人の心に灯をともす 5708 超人を目ざして飛ぶ一本の矢

【超人を目ざして飛ぶ一本の矢】5708



齋藤孝氏の心に響く言葉より…


《君こそが憧れる存在になれ。なぜなら、君は友にとって、超人を目指して飛ぶ一本の矢、憧れの熱意であるべきだから。》(ニーチェ/ツァラトゥストラ)


気の置けない友人と「いやあ、もうなんだかやる気が起きないよ」 「かったるいよな」などと言い合うのも、日常的には悪くないと思います。

しかし、できれば周囲に一人くらい、「矢のように飛んでいる」友人がいるといいですね。

「あの人、久しぶりに会ったけれど、相変わらず矢のように飛んでいたなあ!」と思わせるような、情熱と勢いのある人です。

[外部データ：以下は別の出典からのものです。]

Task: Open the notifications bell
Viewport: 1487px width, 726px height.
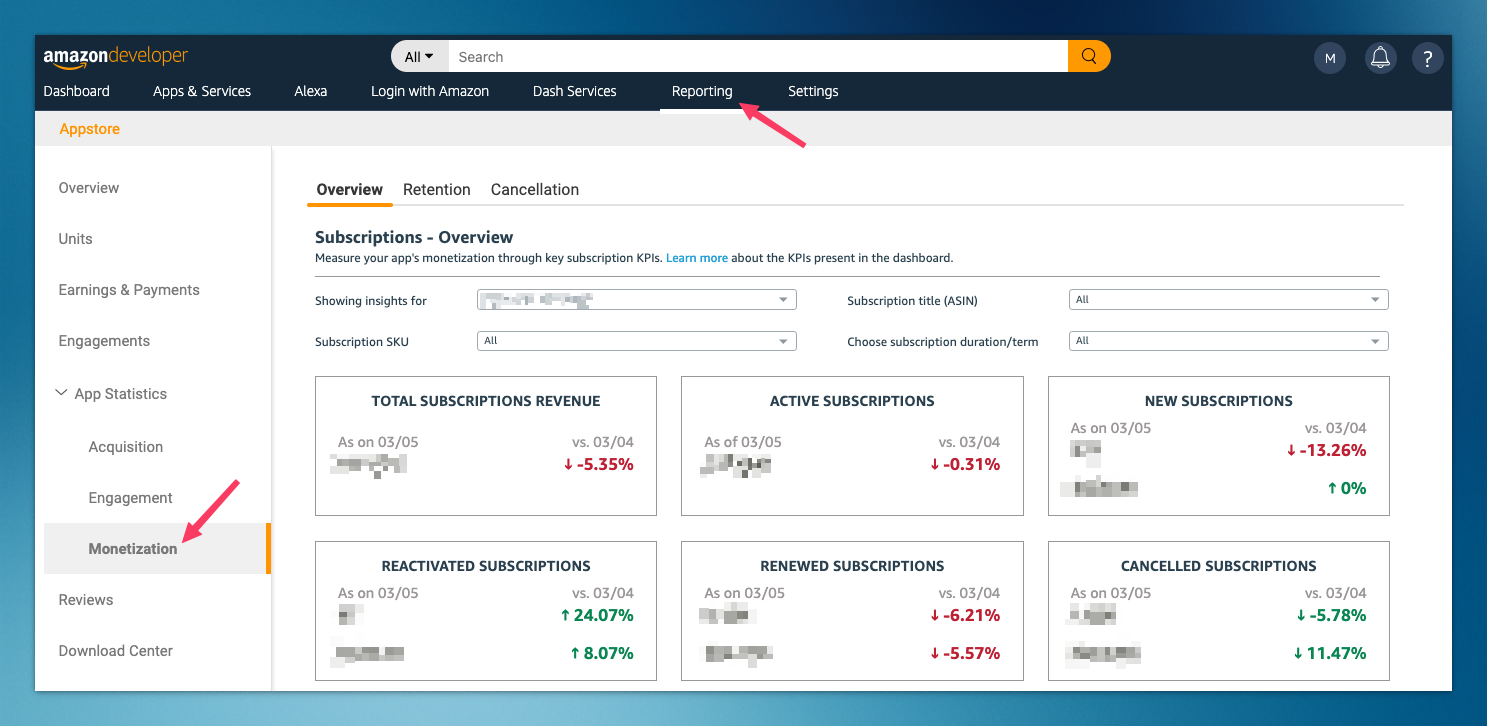Action: [1380, 57]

自分が好きなものに夢中になって「矢のように飛んでいる」人は、どこか輝いて見えるもので、たとえば、私が中学生のとき、上林先生というライオンのように怖い顔をした先生がいらしたのですが、ある日「私は月に一回、東京にフルートを習いに行っているんだ」と、嬉しそうに話されたのです。


教師の中には、どこかで止まってしまう人もいます。

しかし、上林先生には、東京にフルートの先生がいて、そこに憧れをもって習いに行っているというわけです。

つまり、憧れの対象を持っているのですね。


したがって、生徒からすれば、「憧れに憧れる」といったところでしょうか。

学び続ける先生の輝く姿を見て、「いい先生だなあ」と、当時みんなが感じたものです。

何歳になっても夢中になって飛んでいる人がいます。

なかには「英語は堪能だけれど、英語に対する情熱はもうないんだろうなあ」という英語教師もいますし、「数学を教えることに疲れ、飽きているんだなあ」と感じる数学教師もいます。

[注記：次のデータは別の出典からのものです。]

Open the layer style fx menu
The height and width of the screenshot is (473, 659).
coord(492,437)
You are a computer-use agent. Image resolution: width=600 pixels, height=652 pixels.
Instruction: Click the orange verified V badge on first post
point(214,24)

彼らは、いわば、矢が地面に落ちてしまった状態にあるといえるでしょう。


みなさんも、懐かしい先生たちの顔を思い出してみてください。

「あの先生は飛んでいた」「あの先生は落ちてしまっていた」というように、明らかに区別ができるはずです。


ニーチェは「超人を目ざして飛べ」と言っています。

この「超人」とは、今の自分を乗り越えていく人のことです。

常に今の自分を乗り越えていく超人状態を目ざして飛ぶということが、重要なポイントになるのです。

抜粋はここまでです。